= Ejercicios propuestos =
(1) Según el fragmento citado, ¿qué se haría probablemente ante una oferta para desempeñar un puesto de designación gubernamental, y por qué?
(2) Enumera los factores que, según el fragmento citado, deberían determinar básicamente la retribución adecuada de un puesto directivo.
(3) Reproduce el fragmento citado entre "Por razones que" y "de nuevo, semejante esfuerzo.", ambos incluidos.

= Fragmento citado =

La crisis económica, los numerosos casos de corrupción descubiertos en los últimos años y otras causas han generado en la sociedad una animadversión hacia los responsables públicos que se ceba con especial ahínco en sus retribuciones, las cuales se consideran con frecuencia injustificadas y hasta escandalosas. En ocasiones, uno tiene la sensación de que desde la opinión pública y publicada parece anhelarse un mundo en el que los servicios públicos sean dirigidos por aficionados sin retribución, como si de una comunidad de vecinos se tratara. O quizá que se dirijan espontáneamente, mediante autogestión.

Desde mi punto de vista, la retribución adecuada de un puesto directivo debería estar determinada, básicamente, en función de su complejidad, dedicación y responsabilidad y no por el carácter público, presuntamente privado o mediopensionista de la entidad para la que se trabaja. Y, desde esta perspectiva, cuando evoco mi retribución como alto cargo de la Administración, incluida la cesantía, y la comparo con las cifras mareantes que se manejan en otros ámbitos, muchos de ellos públicos o semipúblicos, me parece pura y simplemente una broma. Que mi desempeño haya sido voluntario no le resta un ápice de autenticidad al desaire retrospectivo que experimento al recordar lo que me pagaban por ello y cuando oigo en la plaza pública algunas opiniones sobre la retribución que merecen los responsables públicos.

Por razones que no vienen al caso, es altamente improbable que yo vuelva a recibir una oferta para desempeñar un puesto de designación gubernamental. Pero, si se produjera tal oferta, probablemente la rechazaría, por ausencia de incentivos o estímulos para aceptarla. Y, si la lealtad al improbable oferente o cualquier debilidad de otra índole ablandaran mi espíritu, enseguida aparecería otra motivación con fuerza suficiente para vencer la tentación. La desconsideración, cuando no el desprecio de la opinión pública española hacia quienes desempeñan altas responsabilidades públicas colman mi ánimo de una sensación invencible: la de que no hay nada ni nadie que merezca que yo haga, de nuevo, semejante esfuerzo.

Por el bien de la nación, debería evitarse que cundiera esta sensación que a mí me embarga."

= Datos proporcionados =
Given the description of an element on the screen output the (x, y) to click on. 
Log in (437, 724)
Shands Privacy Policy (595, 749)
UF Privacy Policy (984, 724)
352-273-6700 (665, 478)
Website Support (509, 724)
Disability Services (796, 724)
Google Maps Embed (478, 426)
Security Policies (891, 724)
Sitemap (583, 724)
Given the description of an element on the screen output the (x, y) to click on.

= Soluciones =
(1) Probablemente se rechazaría, por ausencia de incentivos o estímulos para aceptarla.

(2) Complejidad, dedicación y responsabilidad.

(3)
Por razones que no vienen al caso, es altamente improbable que yo vuelva a recibir una oferta para desempeñar un puesto de designación gubernamental. Pero, si se produjera tal oferta, probablemente la rechazaría, por ausencia de incentivos o estímulos para aceptarla. Y, si la lealtad al improbable oferente o cualquier debilidad de otra índole ablandaran mi espíritu, enseguida aparecería otra motivación con fuerza suficiente para vencer la tentación. La desconsideración, cuando no el desprecio de la opinión pública española hacia quienes desempeñan altas responsabilidades públicas colman mi ánimo de una sensación invencible: la de que no hay nada ni nadie que merezca que yo haga, de nuevo, semejante esfuerzo.